2. He said he would eat a human
His exact words, back in February, were: "I wouldn't think twice about it if I had to." At least he's selfless, though: "If it was one of my sons and I, left in the jungle, I'd insist he ate me." Boak.
3. He made a whole bunch of celebrities drink their own pee
Mission Survive earlier this year saw Bear deciding to get celebs like Emilia Fox, Jamelia, Kelly Holmes and Mike Tindall knocking back their own urine - although they were at least given the luxury of boiling it first. Cue retching and spewing all over the place: and that was just in our living room.
4. He took the pee preoccupation to a whole new level with Michelle Rodriguez
The Fast & Furious star must have been relieved that she didn't have to drink her own urine... until she discovered that she had to eat a mouse stewed in it instead. "We'd better not let the broth go to waste," Bear said brightly afterwards, honking down Michelle's tepid wee. Is this what he's going to make President Obama do? To be fair, even Bear was disgusted by this one: "There's something about drinking someone else's..."

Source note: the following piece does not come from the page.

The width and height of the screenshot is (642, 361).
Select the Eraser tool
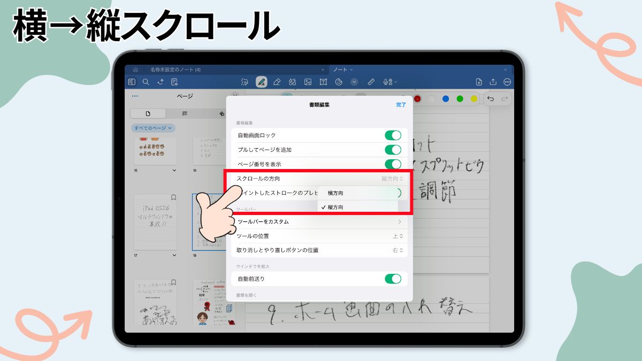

5. Since urine's not enough, he actually found a way to drink poo
This YouTube video is called "Bear drinks elephant dung juice" and now we don't think we want to exist in this world anymore. (This is something else Bear described as "a real last resort". Come on, man.)
6. He turned a dead seal into a wetsuit
There's not enough 'no' in the world. Bear has form, mind, as he also used a dead sheep as a sleeping bag. Cosy.
7. He gutted a camel so he could sleep inside it
And you thought the sheeping bag was bad? Bless. Bear also has experience of completely gutting a camel and then dragging the entrails a reasonable distance away so he can have a good night's sleep inside. Seriously, if someone doesn't get that bucket soon we're going to have a serious issue here. And, of course, he's drunk camel poo as well, because why the hell not?
8. He hid his wife's engagement ring in between his bum cheeks.
Speaking about his proposal on Piers Morgan's Life Stories, he revealed: "I was swimming with no clothes on. I pulled out the ring from my butt cheeks." At least this one has a happy ending: she said yes!
Now, if you'll excuse us, we need a nice lie down and a cup of tea.